» Task requirements:
Only the lines from the one containing "You are a GUI" through the final line below belong in the output, copied exactly and without pictures.

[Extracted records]
------------------------------------------------

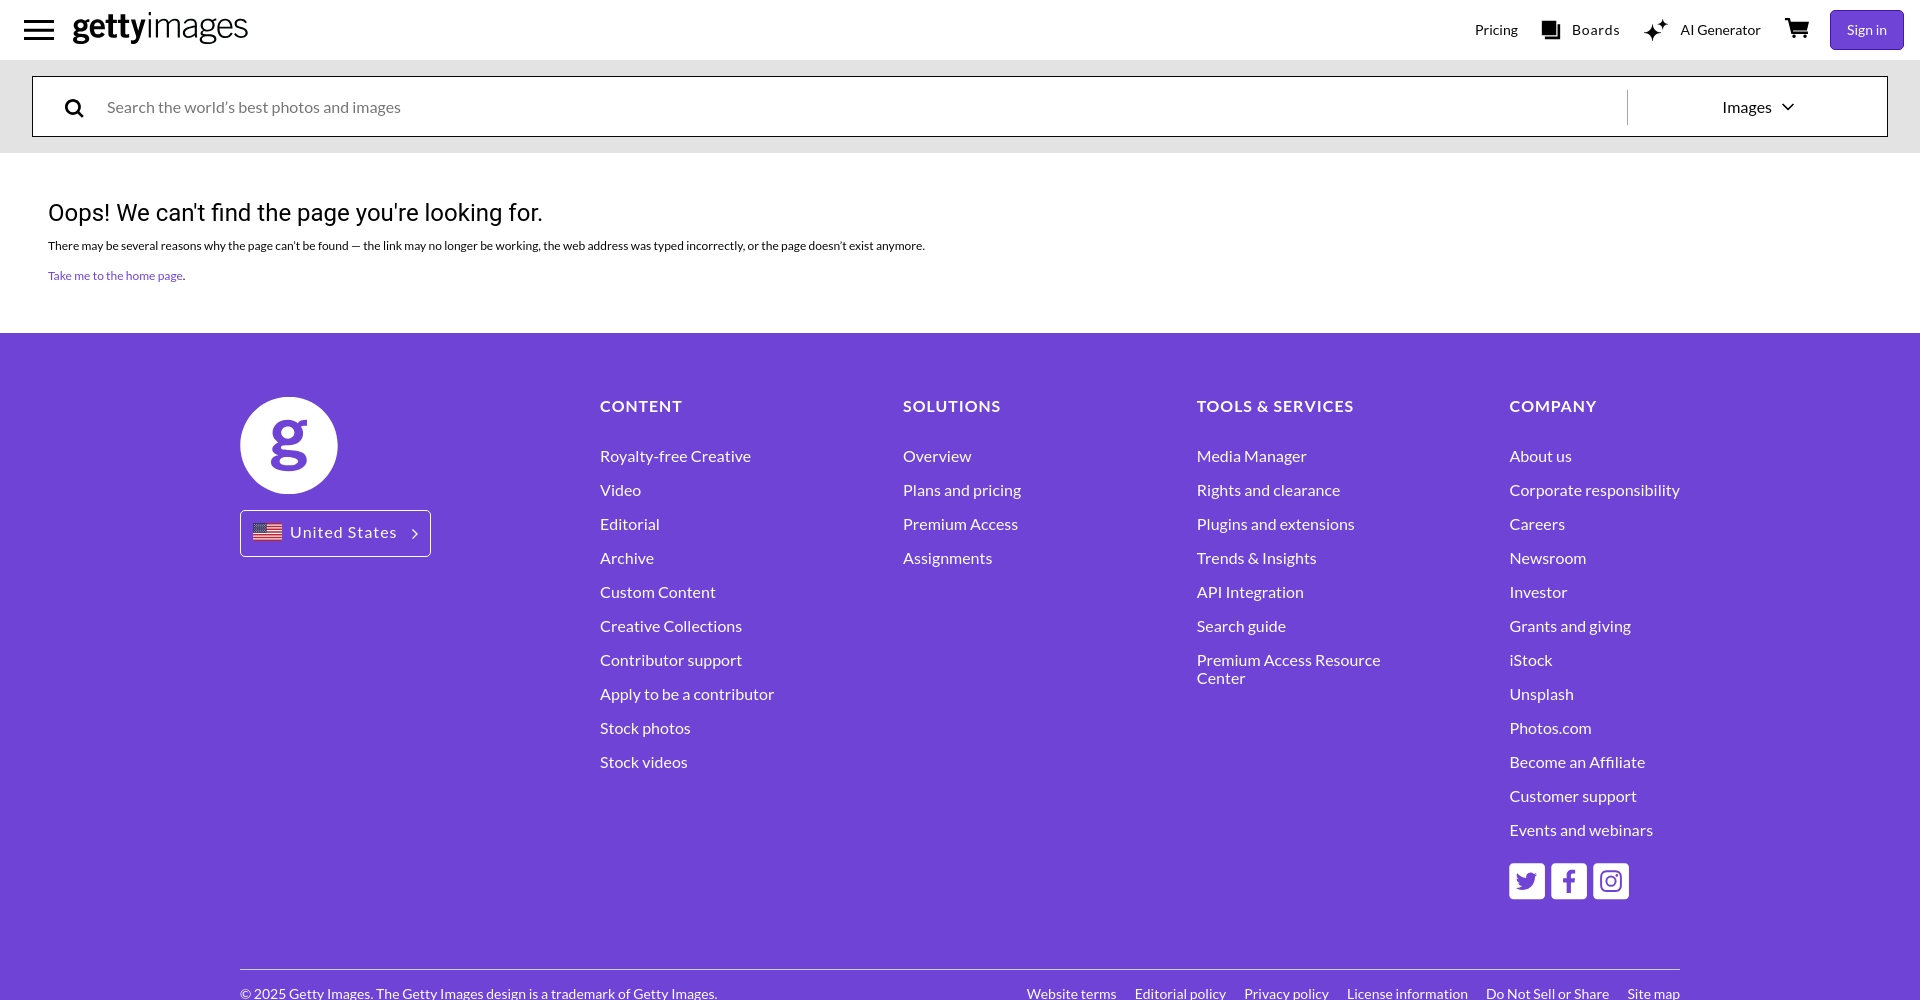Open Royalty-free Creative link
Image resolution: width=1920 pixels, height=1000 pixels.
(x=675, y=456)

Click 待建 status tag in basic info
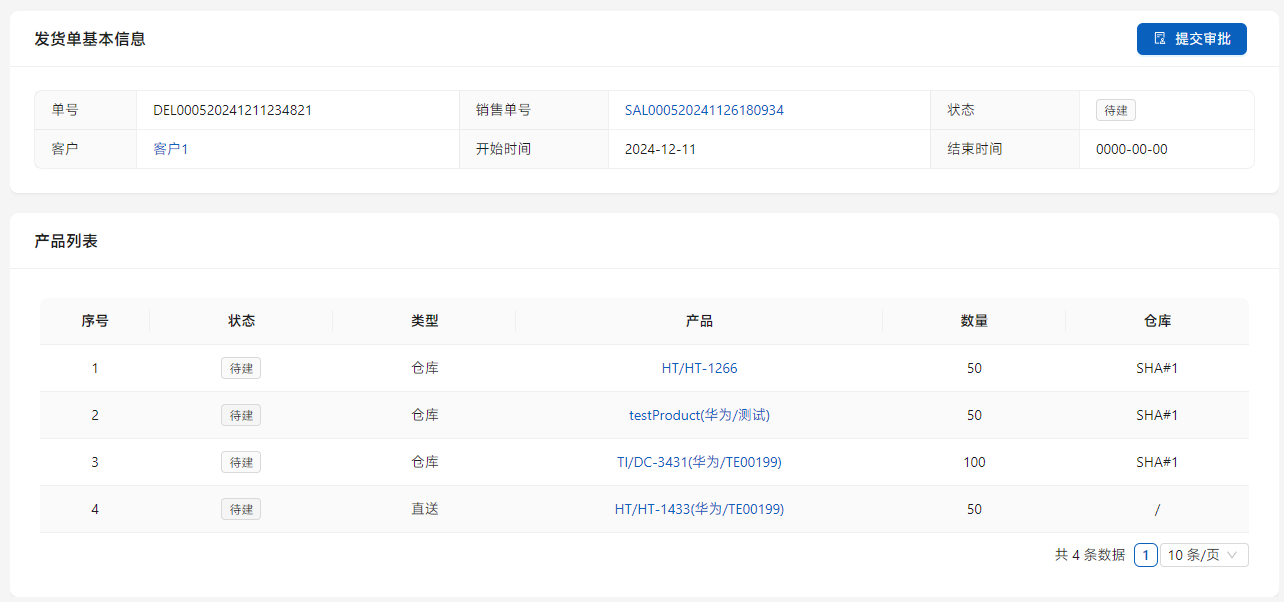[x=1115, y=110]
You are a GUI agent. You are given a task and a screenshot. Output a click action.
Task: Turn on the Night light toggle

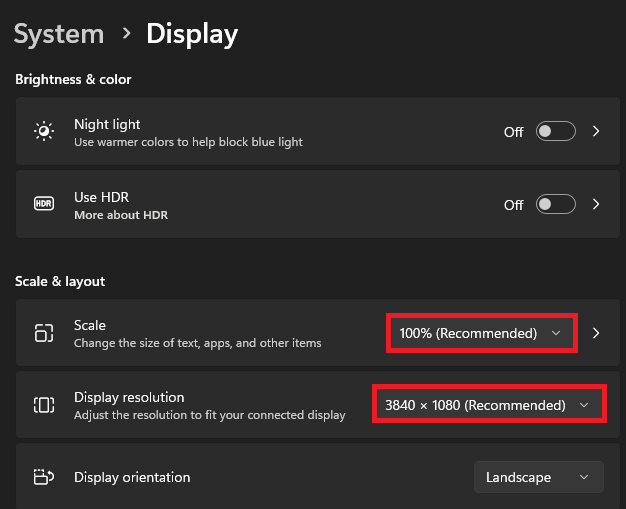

------------------------------------------------

» Reply:
You are a GUI agent. You are given a task and a screenshot. Output a click action.
Task: Turn on the Night light toggle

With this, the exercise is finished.